**Source text:**

::::::::

SWUpdate builtin configuration¶
SWUpdate has a compile time configuration. The default configuration delivered with meta-swupdate is not suitable for most projects. The easy way to check configuration in Yocto is to run:
bitbake -c menuconfig swupdate
Outside Yocto, just run in SWUpdate’s sources:
Check security, bootloader, and which handlers should be installed. They depend strongly on your project. If you build with OE, add a swupdate_%.bbappend to one of your layers, and put the resulting configuration file as defconfig that can be fetched. Please review the following configuration:
- Security settings
- Interfaces required (where the software is coming from). Disable the interface you do not need.
- Handlers required for your project. Disable what you do not need, but consider if you could need some of them in future. As example, you can safely disable ubivol if you do not use raw NAND, but you can let archive enabled if you plan to install artifacts from tarballs in future.
- It is highly recommended to enable Lua to extend runtime behavior.
An easy way to start SWUpdate is provided only with meta-swupdate and Yocto. A generic SystemV init script or a systemd unit for SWUpdate are executing a script swupdate.sh, that is delivered together with the SWUpdate binaries. The script goes through /etc/swupdate/conf.d/ and sources all found files. The integrator can use a set of predefined variables to configure SWUpdate’s command line parameters.
- SWUPDATE_WEBSERVER_ARGS : This string is passed if the webserver must be started. It consists of the webserver specific parameters. If this variable is set, the script will add -w to the list of parameters. Note: meta-swupdate contains a default configuration for SWUPDATE_WEBSERVER_ARGS, that uses /www as document root for the Website and default port 8080.
- SWUPDATE_SURICATTA_ARGS : Suricatta (backend) specific parameters. There is no default.
- SWUPDATE_ARGS : Parameters not belonging to Webserver or Suricatta.
Note that swupdate.sh sources the files in sorted order, so it is possible to override the variables with a configuration file whose filename is loaded at the end. Preferred style is to use SystemV like names, for example 10-webserver, 11-suricatta, and so on.
sw-description is the central file that describes a new software release and how a release must be installed. It should be a consequence of the update concept. There is not a single right way. SWUpdate heavily uses ‘selections’ and links to extract just one part of the whole sw-description, that can be used for different situations and different ways to run the device. One use case for selections is to implement the dual-copy (often referred to as A/B) mode: one selection contains instructions for one copy, the other for the second copy. Which copy is the stand-by must be detected before running SWUpdate and passed via the -e <selection,mode> switch. Other methods set up a link to the standby storage (like /dev/standby) during boot. Or the standby device can be detected at runtime with an embedded-script, as part of sw-description, with Lua code. Please note that for the last case, SWUpdate is extended with functions exported to the Lua context that simplify the detection. SWUpdate exports a getroot() function that returns type and value for the device used as rootfs. See SWUpdate documentation for a complete list of functions exported by SWUpdate that can be used in Lua. An embedded Lua script must just start with
to make use of them.

::::::::

**Action item A:** Reproduce the SWUpdate configuration text word for word, everything from "- SWUPDATE_WEBSERVER_ARGS : This" down to "11-suricatta, and so on.".
**Action item B:** Carry the SWUpdate configuration text onward, picking up right after its final sentence.

**Supplied information:**
::::::::

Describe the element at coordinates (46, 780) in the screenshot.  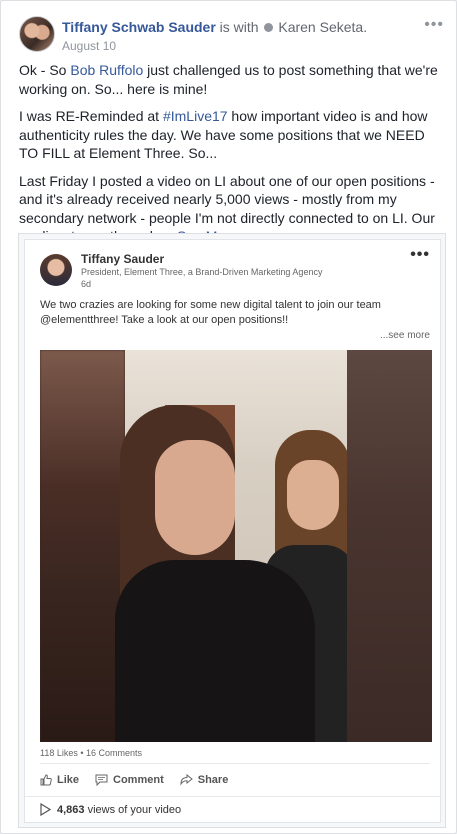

::::::::

**Exercise answer A:**
- SWUPDATE_WEBSERVER_ARGS : This string is passed if the webserver must be started. It consists of the webserver specific parameters. If this variable is set, the script will add -w to the list of parameters. Note: meta-swupdate contains a default configuration for SWUPDATE_WEBSERVER_ARGS, that uses /www as document root for the Website and default port 8080.
- SWUPDATE_SURICATTA_ARGS : Suricatta (backend) specific parameters. There is no default.
- SWUPDATE_ARGS : Parameters not belonging to Webserver or Suricatta.
Note that swupdate.sh sources the files in sorted order, so it is possible to override the variables with a configuration file whose filename is loaded at the end. Preferred style is to use SystemV like names, for example 10-webserver, 11-suricatta, and so on.

**Exercise answer B:**
Use OE variables as much as possible¶
meta-swupdate replaces a special construct in sw-description with the values of build variables. The recognized construct in sw-description is delimited by @@, that is @@VARIABLE-NAME@@. The exception (for compatibility reasons) is the automatic generation of sha256. The syntax in that case is :
sha256 = "@<name of artifact>"
You can again use variable substitution for artifact names. Example:
sha256 = "@@@SYSTEM_IMAGE@@-@@MACHINE@@@@SWUPDATE_IMAGES_FSTYPES[@@SYSTEM_IMAGE@@]@@";
Please note that each variable is double delimited (at the beginning and at the end) by @@.
Deliver your scripts instead of relying on them being installed¶
You have the freedom to call any tools during an update. However, take care if you are using some tools from the running rootfs / current software. This implies that the current software is running flawlessly, as well as the tools you are calling. And this may not always be the case.
Prefer Lua to shell scripts¶
Shell scripts are very popular, and they are often used even when they are not strictly required. They can raise security issues. In fact, take as example a simple shell script. Goal of rootkits is often the shell, because taking control of the shell means to control the whole device. If the shell is compromised, the whole system is compromised. Running a shell script means that SWUpdate should call “fork” followed by an “exec”. This means also that many resources are duplicated in the child process, and it could cause a further problem if system is getting rid of resources. A better approach is to use Lua and to deliver the scripts inside the SWU. In fact, the Lua interpreter is linked to SWUpdate and runs in context of the SWUpdate process without forking a child process. Shell is not involved at all. Of course, Lua scripts should be written to be self-contained, too, and executing external tools should be done only if unavoidable.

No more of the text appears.